[comp.sys.ibm.pc] Slave 286 cards??

jr@oglvee.UUCP (Jim Rosenberg) (07/23/88)

I know that there are some companies out there, such as Alloy, that make slave
286 cards that plug in a PC or AT bus.  Typically such cards are designed for
a "LAN-in-a-box" multiuser solution.  I'm curious to hear from anyone who may
have such a card whether any vendor is supplying decent enough documentation
of the card all the way down to "bare metal" that one could run DOS on the
slave card but a *different operating system* on the master.  Also, does anyone
sell a slave card with EGA on the slave?

Any help appreciated.
-- 
Jim Rosenberg                        pitt
Oglevee Computer Systems                 >--!amanue!oglvee!jr
151 Oglevee Lane                      cgh
Connellsville, PA 15425                                #include <disclaimer.h>

madd@bu-cs.BU.EDU (Jim Frost) (07/31/88)

In article <265@oglvee.UUCP> jr@oglvee.UUCP (Jim Rosenberg) writes:
|I know that there are some companies out there, such as Alloy, that make slave
|286 cards that plug in a PC or AT bus.  Typically such cards are designed for
|a "LAN-in-a-box" multiuser solution.  I'm curious to hear from anyone who may
|have such a card whether any vendor is supplying decent enough documentation
|of the card all the way down to "bare metal" that one could run DOS on the
|slave card but a *different operating system* on the master.  Also, does anyone
|sell a slave card with EGA on the slave?
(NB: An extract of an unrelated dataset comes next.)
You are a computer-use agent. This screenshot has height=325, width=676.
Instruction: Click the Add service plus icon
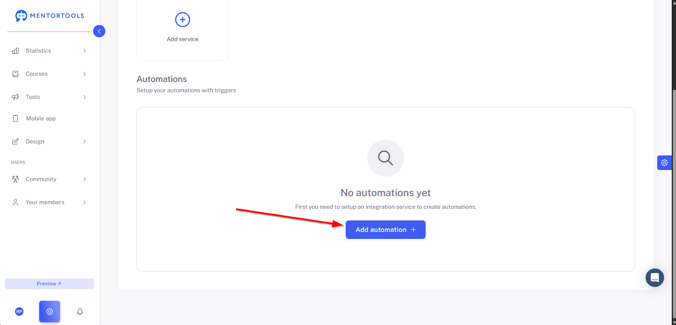(x=183, y=19)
I have used the Alloy system with v20 cards (not the new 286 cards).
They provide *very* little low-level information.  I believe that it
would not be difficult to tear apart their code to figure out how the
slaves communicate, but I don't have the time for that so I never did
it.  If you are looking to build your own software to use the
hardware, this system is probably not a good place to start (although
I didn't ask them if there was other documentation available).

On a high point, their MS-DOS operating system works very well for
most applications.  New enhancements in their terminal drivers have
made programs that do extensive video buffer writing operate
reasonably.  The documentation for the facilities they provide is
about as good as that given by the PC Dos Technical Reference.  There
were some errors in the version of the documentation that I have,
however, and their technical support has problems handling questions
that deal with their datagramming services.  In addition, I found that
some datagramming methods will crash their routines, although good
methods operate reasonably.  Some of the datagram interface routines
are poorly laid out and are impossible to use with high-level
languages without some machine language.  One such case is the
datagram interrupt service routine interface, which calls the
installed routine with a far call instead of an interrupt; compilers
that handle ISR's invariably return with IRET, not RETF.  It took
about 20 lines of assembler (most of it out of the Turbo Pascal 4.0
manual) to build my ISR.

If anyone would like information on the Alloy PC Slave system, I will
give honest, educated answers.  I have used and programmed the system
extensively for over three years; I can comment on any service except
their Novell emulation, which I have never used but which works fine
with several products that I have tried.

On a final note, the system I used was configured as follows:

	512k IBM AT (10 MHz clock added)
	EGA
	72 Mb hard disk (using Golden Bow's VFeature)
	8 1Mb Alloy PC Slave/16 cards (3 different revisions)

We use a variety of popular (and not so popular, eg DisplayWrite III)
packages as well as a lot of custom software.